[Date Prev][Date Next][Thread Prev][Thread Next][Date Index][Thread Index]

Re: [Condor-users] how to terminate jobs automatically



On Thu, Jul 22, 2004 at 11:47:44AM +0100, Dr Ian C. Smith wrote:
> --On 22 July 2004 10:53 +0100 Matt Hope <Matt.Hope@xxxxxxxx> wrote:
> 
> >If your jobs will only ever terminate in response to a vacate caused at
> >the end of day or normally then trap the vacate signal and exit
> >immediately - this will be treated as vacate succeded.
> 
> I'm using a .bat file which writes to stdout at the moment as a simple
> example so I don't know how it should trap the vacate signal. Is there
> a way of doing this for .exe's ?
> 
> >Then set your jobs up to transfer files on vacate.
> 
> I tried
> 
> transfer_files=ON_EXIT_OR_EVICT
> 
> before but had the same problem - perhaps I need the signal handler as well 
> ?
> 

No, I don't think that would matter.
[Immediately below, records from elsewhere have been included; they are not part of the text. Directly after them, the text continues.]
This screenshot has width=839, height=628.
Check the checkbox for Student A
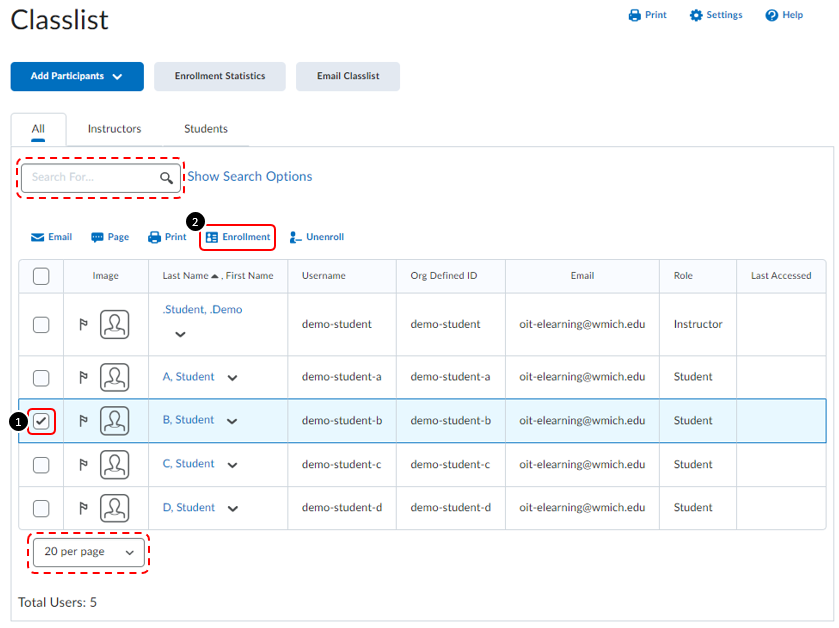point(40,377)
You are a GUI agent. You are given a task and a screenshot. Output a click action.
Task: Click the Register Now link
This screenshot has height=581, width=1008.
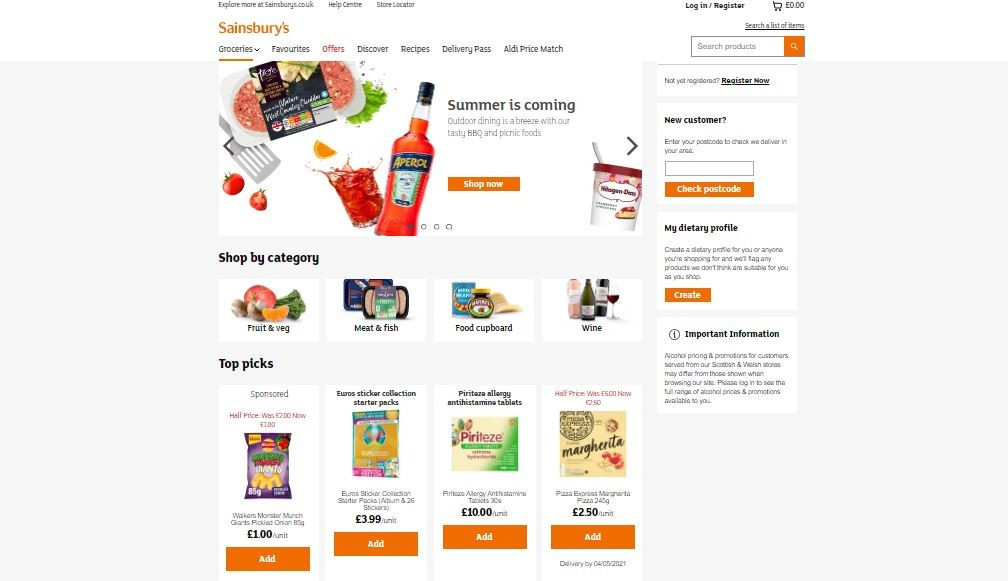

It may depend on how your StartD policy
is configured - take a look at 
http://www.cs.wisc.edu/condor/manual/v6.6/3_6Startd_Policy.html

and in particular, the WANT_VACATE and the KILLING_TIMEOUT expressions are
probably most relevant.


> >
> >This is not perfect since the job will remain in the queue.
> >
> 
> Yes a bit of a pain - although it would be useful if I could get them to
> pick up from were they left off next time they run.
> 
> >Alternatively have your jobs keep track of the time themseves (making
> >this time an additional argument perhaps) and have them kill themselves
> >(nicely if possible with a message to that effect) a minute or so before
> >condor would (to allow for clock differences)
> 
> Yeah I had thought of that but I'm wary of having users hard code this
> kind of implementation detail in their apps in case we change things in the 
> future.
> A signal handler would be more future proof.
> 
> >There are simple ways of doing this as well as extremely fast but
> >unpleasant ones ones if performance is really an issue with sufficient
> >granularity to hit a minute no probs...
> >
> 
> On Sun Grid Engine, which is UNIX based it is possible to send the app
> a "warning" signal to tell it to clear itself up before it sends the KILL 
> signal.
> Is there anything possible like on Condor/Windows.
> 

We provide that today - it's a bit different, and not documented very well
on in the startd policy section of the manual as for what we send, but
when we decide to vacate the job (either because we're preempting it with
another job, or the machine has decided that it doesn't want to run the job
any longer) Condor will send a WM_CLOSE Win32 message to your app - if your
app wants, it can catch that message and do whatever it wants to shut itself
down. If you have WANT_VACATE = True, it will have as long as the KILL 
expression is false - usually 10 minutes, before it goes to the  KILLING
state. (If you have WANT_VACATE = False, we'd go right to the KILLING state)
As soon as we enter the killing state, your app gets another WM_CLOSE 
message. (the same thing as if someone clicked on the 'X' in the upper
righthand corner of the window). If it's still there after KILLING_TIMEOUT
seconds, Condor kills it hard - I'm pretty sure that if we kill a job
hard, we wouldn't transfer any files back. 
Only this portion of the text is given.